Rare Disease Day 2026: Welsh Reception Highlights

06 March 2026

AWTTC’s Senior Scientist, Sabrina Rind, who has a particular interest in medicines for rare diseases, was delighted to attend the Welsh Reception for Rare Disease Day 2026 this February.

The event brought together leading voices from across the rare disease community for an evening of insight, discussion, and shared commitment.

A key highlight of the evening was an update on the NICE Quality Standard for Rare Diseases, presented by Dr Graham Shortland. The standard aims to drive meaningful improvements in treatment and care for those living with rare conditions. 

Attendees also heard from Dr Jamie Duckers, who provided an overview of progress in implementing the Welsh Rare Disease Action Plan. His update underscored ongoing efforts to improve coordination and outcomes across Wales. 

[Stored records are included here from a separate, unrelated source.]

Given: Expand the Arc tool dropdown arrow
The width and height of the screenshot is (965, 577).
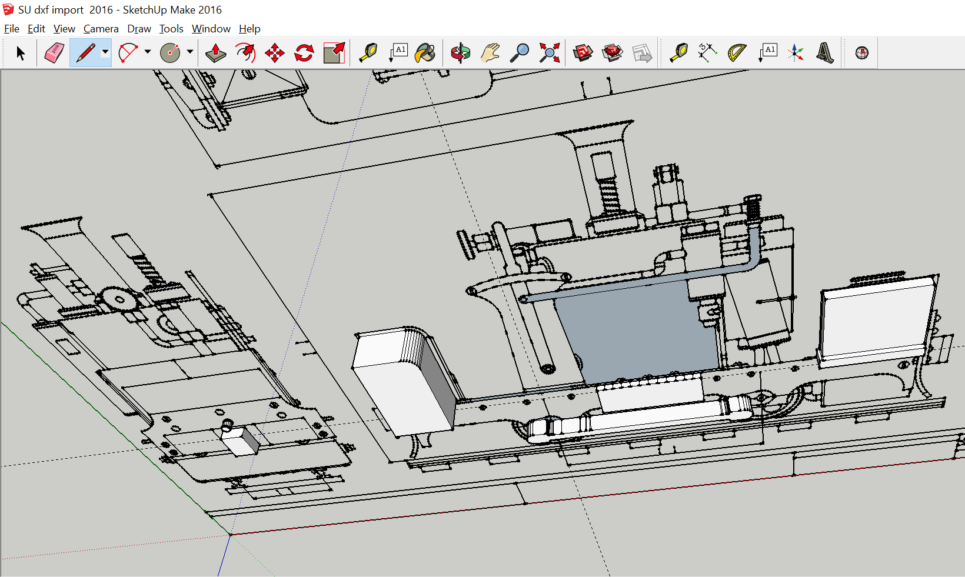Looking at the screenshot, I should click(x=148, y=52).
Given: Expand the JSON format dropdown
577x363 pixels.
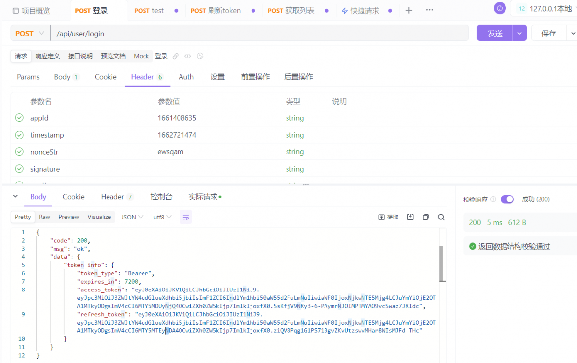Looking at the screenshot, I should [x=132, y=217].
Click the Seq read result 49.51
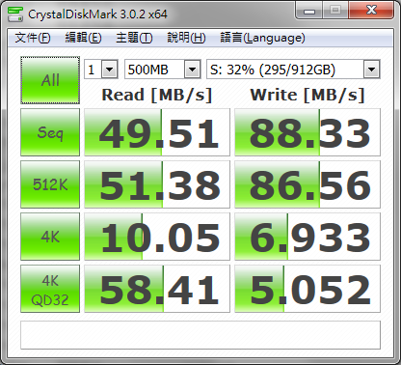401x365 pixels. [157, 132]
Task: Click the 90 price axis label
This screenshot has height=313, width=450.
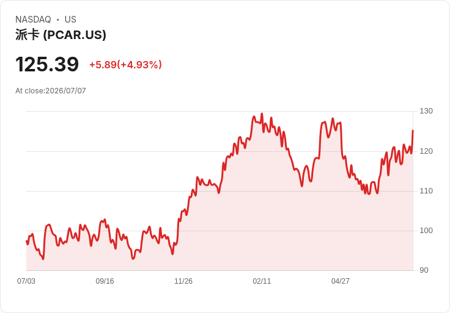Action: tap(424, 270)
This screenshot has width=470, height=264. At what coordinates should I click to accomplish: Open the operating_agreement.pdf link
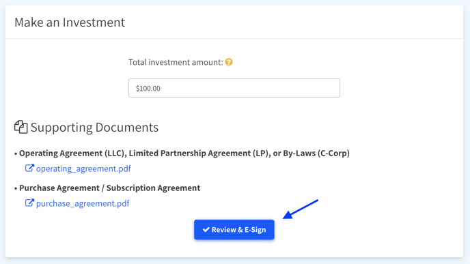click(x=83, y=168)
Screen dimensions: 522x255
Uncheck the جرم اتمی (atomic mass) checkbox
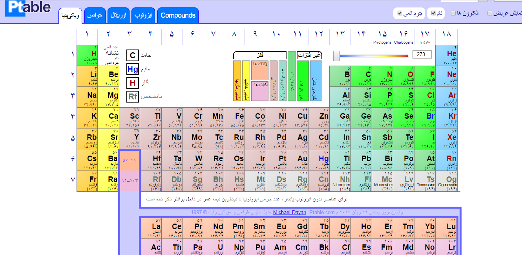pos(400,13)
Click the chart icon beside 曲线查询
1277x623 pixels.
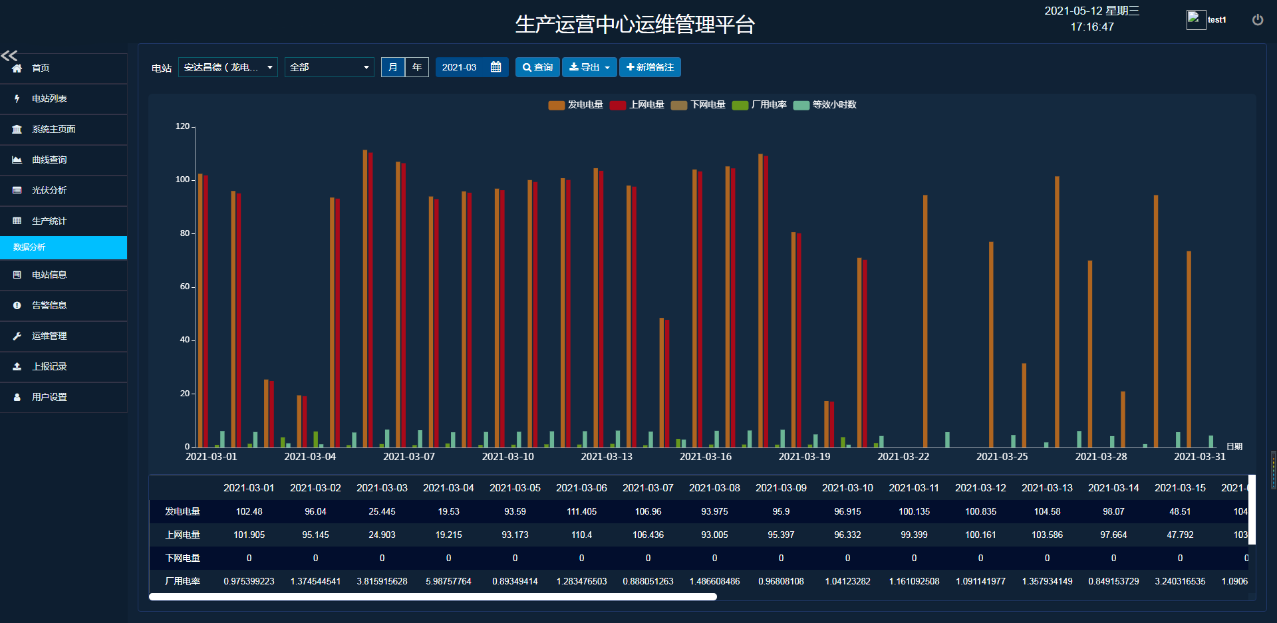point(17,160)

Nick Meade shared valuable perspectives from the Genetic Alliance UK “Equity for Rare” report and accompanying community survey, shedding light on the persistent challenges surrounding equitable access to healthcare. 

One of the most powerful moments of the evening came from Rachael Humphreys, who presented an animation capturing young people’s experiences of Behçet’s Syndrome, alongside her own personal story. Her contribution offered a poignant reminder of the real-life impact of these conditions.

The reception also featured an exhibition of personal accounts from individuals living with rare diseases, highlighting the ongoing barriers many face in accessing fair and timely care.

Overall, the event provided a valuable opportunity for networking, reflection, and renewed commitment to improving outcomes for people living with rare diseases.